Para Marcel Zebil, ser parte del Observatorio de Derechos Humanos significa poder ayudar a la gente que ha sido parte de este gran movimiento que comenzó con el estallido social.

«Ayudamos con orientación en materia de Derechos Humanos y a documentar las agresiones que ha vivido la gente, por desgracia, por parte de entes del Estado, pues el Estado tiene el monopolio de la violencia. Nosotros nos vemos vulnerables respecto a las lacrimógenas, perdigones y a los elementos con los que nos han agredido. Pero ahí estamos para acompañar y apoyar dentro de nuestro compromiso en terreno», indicó.
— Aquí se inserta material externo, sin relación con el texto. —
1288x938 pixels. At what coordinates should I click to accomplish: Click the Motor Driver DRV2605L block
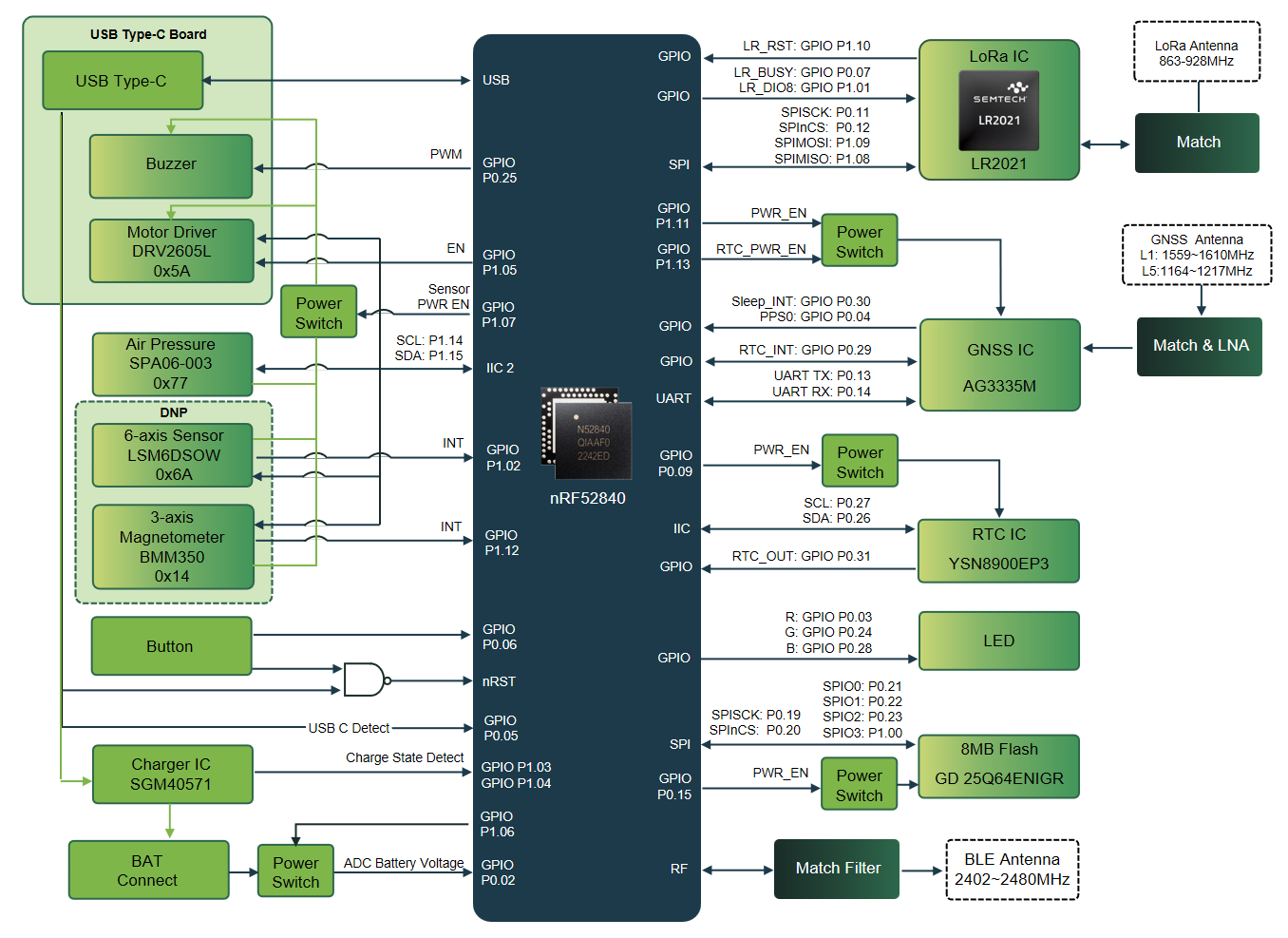[172, 251]
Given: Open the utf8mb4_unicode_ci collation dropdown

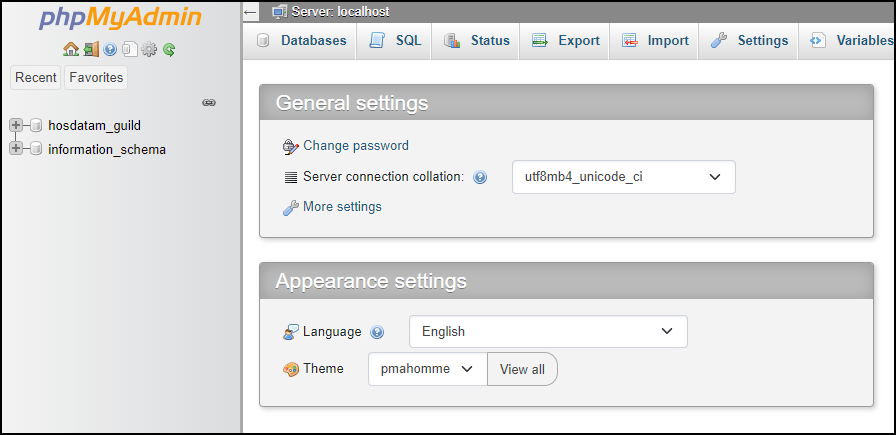Looking at the screenshot, I should (623, 177).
Finalmente, Johana Torres relata que a un mes del estallido social detuvieron a su hijo, quien la acompañaba muchas veces a las manifestaciones en que ella participaba: «Ahí me doy cuenta de la fragilidad en la que están los jóvenes, de la fuerza que tenían para salir a manifestarse, esa fuerza que también nos impulsó a nosotros los más adultos, pero también veo la manera en que eran maltratados, mi hijo también fue maltratado por carabineros», recordó.

«Ese día justamente se me hizo la invitación a formar parte del Observatorio y desde ahí que estoy participando en la medida de que mi trabajo y salud me acompañen. Quizás algunas personas no entienden mucho la labor que uno tiene, pero es importante que se vayan reuniendo antecedentes frente a los diferentes atropellos a los Derechos Humanos y documentarlos, porque es importante dar cuenta de esto y buscar justicia», concluyó.